In order to evaluate the effect of this flaw, we reconstructed ∼400 CS-Models for cell lines from the Cancer Cell Line Encyclopedia (Barretina et al., 2012) and conducted a gene essentiality analysis. The CS-Models were reconstructed using Gene Expression Barcode to classify genes as active/inactive (McCall et al., 2014), Recon3D as the reference model (Brunk et al., 2018) and GIMME as the extraction algorithm (Becker and Palsson, 2008). We amended the output of GIMME to account for the issues discussed above, using a simple and effective approach, which is fully detailed in the Supplementary Information. Summarizing the results over all the cell lines, our approach found 3160 essential genes not predicted by standard GIMME (∼8 per model) and discarded 1061 essential genes predicted by standard GIMME (∼2.5 per model) (Supplementary Fig. S1). These results clearly indicate that ignoring the molecular context has drastic effects on the in-silico predictions.

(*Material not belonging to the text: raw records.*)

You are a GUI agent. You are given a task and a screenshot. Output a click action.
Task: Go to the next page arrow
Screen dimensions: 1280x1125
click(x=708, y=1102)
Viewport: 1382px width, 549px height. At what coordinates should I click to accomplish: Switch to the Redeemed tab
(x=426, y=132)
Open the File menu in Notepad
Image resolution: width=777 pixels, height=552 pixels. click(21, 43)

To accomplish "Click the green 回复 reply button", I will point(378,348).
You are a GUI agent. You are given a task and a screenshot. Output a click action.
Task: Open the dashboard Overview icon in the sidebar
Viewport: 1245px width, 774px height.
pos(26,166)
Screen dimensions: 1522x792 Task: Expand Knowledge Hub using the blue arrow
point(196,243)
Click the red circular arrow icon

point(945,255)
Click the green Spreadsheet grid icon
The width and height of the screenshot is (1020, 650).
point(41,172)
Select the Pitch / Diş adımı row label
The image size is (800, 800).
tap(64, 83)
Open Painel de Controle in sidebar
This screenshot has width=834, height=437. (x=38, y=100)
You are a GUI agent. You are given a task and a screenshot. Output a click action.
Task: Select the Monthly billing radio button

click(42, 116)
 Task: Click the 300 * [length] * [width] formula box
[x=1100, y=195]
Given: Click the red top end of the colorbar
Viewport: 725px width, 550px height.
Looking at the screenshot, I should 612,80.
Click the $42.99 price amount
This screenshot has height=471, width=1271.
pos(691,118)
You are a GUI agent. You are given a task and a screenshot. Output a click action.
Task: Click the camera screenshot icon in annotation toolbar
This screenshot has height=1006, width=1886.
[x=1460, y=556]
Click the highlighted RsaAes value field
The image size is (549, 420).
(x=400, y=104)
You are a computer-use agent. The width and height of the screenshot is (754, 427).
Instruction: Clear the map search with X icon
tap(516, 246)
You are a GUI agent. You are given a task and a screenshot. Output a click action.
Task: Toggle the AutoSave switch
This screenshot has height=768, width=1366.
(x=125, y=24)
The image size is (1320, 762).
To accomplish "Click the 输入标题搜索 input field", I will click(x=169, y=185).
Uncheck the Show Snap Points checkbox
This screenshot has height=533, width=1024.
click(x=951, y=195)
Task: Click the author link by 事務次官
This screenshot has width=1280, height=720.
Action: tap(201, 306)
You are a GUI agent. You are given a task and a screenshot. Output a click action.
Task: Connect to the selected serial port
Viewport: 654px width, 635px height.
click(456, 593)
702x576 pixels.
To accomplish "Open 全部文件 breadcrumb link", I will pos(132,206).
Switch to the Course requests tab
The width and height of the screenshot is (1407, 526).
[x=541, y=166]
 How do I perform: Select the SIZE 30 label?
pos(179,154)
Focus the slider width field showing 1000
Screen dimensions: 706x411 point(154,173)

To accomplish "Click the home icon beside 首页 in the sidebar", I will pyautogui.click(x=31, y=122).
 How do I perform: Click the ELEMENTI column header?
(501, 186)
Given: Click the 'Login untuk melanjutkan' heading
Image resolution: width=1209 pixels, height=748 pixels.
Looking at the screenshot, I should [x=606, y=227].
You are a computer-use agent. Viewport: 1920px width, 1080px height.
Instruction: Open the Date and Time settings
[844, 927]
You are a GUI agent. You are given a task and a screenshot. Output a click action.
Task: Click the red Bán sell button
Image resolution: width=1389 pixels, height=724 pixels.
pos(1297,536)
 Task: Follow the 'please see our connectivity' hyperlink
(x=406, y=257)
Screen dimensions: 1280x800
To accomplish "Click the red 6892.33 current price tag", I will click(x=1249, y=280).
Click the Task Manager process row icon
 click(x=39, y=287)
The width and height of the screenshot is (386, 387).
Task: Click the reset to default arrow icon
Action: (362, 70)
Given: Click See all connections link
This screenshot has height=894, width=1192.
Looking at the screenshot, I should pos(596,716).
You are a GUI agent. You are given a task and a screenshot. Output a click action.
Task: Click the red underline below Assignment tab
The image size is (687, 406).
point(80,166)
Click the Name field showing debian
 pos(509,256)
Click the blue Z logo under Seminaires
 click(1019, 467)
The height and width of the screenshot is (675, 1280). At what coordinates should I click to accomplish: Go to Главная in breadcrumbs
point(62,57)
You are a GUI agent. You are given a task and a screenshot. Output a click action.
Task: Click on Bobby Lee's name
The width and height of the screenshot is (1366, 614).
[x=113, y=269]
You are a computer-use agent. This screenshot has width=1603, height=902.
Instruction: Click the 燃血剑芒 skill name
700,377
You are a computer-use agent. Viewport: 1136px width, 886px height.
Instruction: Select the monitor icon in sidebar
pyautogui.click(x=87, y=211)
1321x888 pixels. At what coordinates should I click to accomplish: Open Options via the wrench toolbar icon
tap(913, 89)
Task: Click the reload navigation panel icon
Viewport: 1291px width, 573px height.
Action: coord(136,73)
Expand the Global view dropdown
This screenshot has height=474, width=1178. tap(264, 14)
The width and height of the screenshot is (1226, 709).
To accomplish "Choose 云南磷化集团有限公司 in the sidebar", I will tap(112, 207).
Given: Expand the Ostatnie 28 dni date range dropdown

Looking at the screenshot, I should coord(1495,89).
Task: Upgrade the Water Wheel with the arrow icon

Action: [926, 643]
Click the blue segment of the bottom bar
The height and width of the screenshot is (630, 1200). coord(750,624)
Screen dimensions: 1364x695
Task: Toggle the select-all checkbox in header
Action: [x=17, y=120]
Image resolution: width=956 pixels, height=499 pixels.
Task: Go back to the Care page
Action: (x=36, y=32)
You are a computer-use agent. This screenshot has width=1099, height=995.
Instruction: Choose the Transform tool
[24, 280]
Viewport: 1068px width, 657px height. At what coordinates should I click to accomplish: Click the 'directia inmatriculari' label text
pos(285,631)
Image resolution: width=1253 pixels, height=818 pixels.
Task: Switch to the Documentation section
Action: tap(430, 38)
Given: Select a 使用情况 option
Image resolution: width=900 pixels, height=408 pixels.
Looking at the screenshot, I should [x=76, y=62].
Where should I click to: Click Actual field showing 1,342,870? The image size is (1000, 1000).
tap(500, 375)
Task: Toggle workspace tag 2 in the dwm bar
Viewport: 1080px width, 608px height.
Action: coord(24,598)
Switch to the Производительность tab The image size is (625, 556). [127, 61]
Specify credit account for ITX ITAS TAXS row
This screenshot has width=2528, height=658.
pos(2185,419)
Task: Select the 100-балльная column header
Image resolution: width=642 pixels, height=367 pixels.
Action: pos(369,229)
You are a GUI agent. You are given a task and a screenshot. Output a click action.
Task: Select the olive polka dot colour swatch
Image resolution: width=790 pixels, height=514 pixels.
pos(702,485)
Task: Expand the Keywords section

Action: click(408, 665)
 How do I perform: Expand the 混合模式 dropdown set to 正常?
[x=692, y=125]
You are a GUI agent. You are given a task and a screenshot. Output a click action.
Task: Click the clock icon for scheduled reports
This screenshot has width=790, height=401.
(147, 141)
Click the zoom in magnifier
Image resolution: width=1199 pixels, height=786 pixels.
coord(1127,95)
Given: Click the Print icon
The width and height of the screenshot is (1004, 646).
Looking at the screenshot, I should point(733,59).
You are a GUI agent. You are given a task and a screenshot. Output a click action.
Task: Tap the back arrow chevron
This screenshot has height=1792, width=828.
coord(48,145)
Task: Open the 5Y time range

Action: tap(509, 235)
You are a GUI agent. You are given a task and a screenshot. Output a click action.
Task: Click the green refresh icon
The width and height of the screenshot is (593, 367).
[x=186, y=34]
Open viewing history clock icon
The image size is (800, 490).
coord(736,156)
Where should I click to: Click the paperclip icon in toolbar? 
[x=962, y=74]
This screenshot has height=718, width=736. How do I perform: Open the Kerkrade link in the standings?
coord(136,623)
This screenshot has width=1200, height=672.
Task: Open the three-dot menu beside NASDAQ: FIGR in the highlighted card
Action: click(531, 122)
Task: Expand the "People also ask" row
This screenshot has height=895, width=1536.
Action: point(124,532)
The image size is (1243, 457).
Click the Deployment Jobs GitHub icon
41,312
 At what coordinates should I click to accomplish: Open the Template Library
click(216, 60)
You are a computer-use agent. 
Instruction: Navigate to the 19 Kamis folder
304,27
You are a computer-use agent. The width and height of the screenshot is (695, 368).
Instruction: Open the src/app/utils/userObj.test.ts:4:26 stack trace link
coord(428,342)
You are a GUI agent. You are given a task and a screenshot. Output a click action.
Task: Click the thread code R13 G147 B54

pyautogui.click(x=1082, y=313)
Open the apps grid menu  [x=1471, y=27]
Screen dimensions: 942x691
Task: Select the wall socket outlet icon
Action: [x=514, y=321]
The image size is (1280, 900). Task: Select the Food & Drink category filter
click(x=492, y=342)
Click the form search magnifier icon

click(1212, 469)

To validate these results, for each cell line we gathered CRISPR–Cas9 essentiality data from DepMap (Tsherniak et al., 2017) corrected using CERES essentiality score (Meyers et al., 2017). Figure 1C shows the CERES scores’ probability distributions for the aforementioned 3160 non-essential genes becoming essential (orange curve) and 1061 essential genes becoming non-essential when GIMME considered context (blue curve). This same result is shown in Supplementary Figure S2 using absolute frequencies instead of probability density. As expected, the first group is significantly enriched in DepMap essential genes (one tailed Mann-Whitney test p-value = 9.96·10-41), demonstrating the practical importance of the correct treatment of GPR rules and molecular context. The same analysis was performed with other model extraction methods, i.e. FastGapFill (Thiele et al., 2014) and FASTCORMICS (Pacheco et al., 2015) finding similar results (Supplementary Fig. S3).
Altogether, our results illustrate the importance of the errors introduced during the GPR translation in many of the published metabolic reconstructions. It is worth to note that, despite the main results were obtained using a particular gene expression thresholding, the problem of the inconsistent treatment of GPR rules is independent of the gene expression thresholding approach. To overcome this issue, we advocate for a strict control of the specific molecular context during the translation of the GPR rules to CS-Models. To that end, the existing CS-Model reconstruction algorithms and storage standards should be modified to be GPR consistent and provide the molecular context. Here, we showed the positive results in the performance of GIMME when this limitation was corrected and similar results are expected with other algorithms.
Funding
I.A. was supported by a Basque Government predoctoral grant [PRE_2018_2_0065]. This work was supported by the Minister of Economy and Competitiveness of Spain [BIO2013-48933, BIO2016-77998-R] and by the European Commission under the INFORE project [H2020-ICT- 825070].
Conflict of Interest: none declared.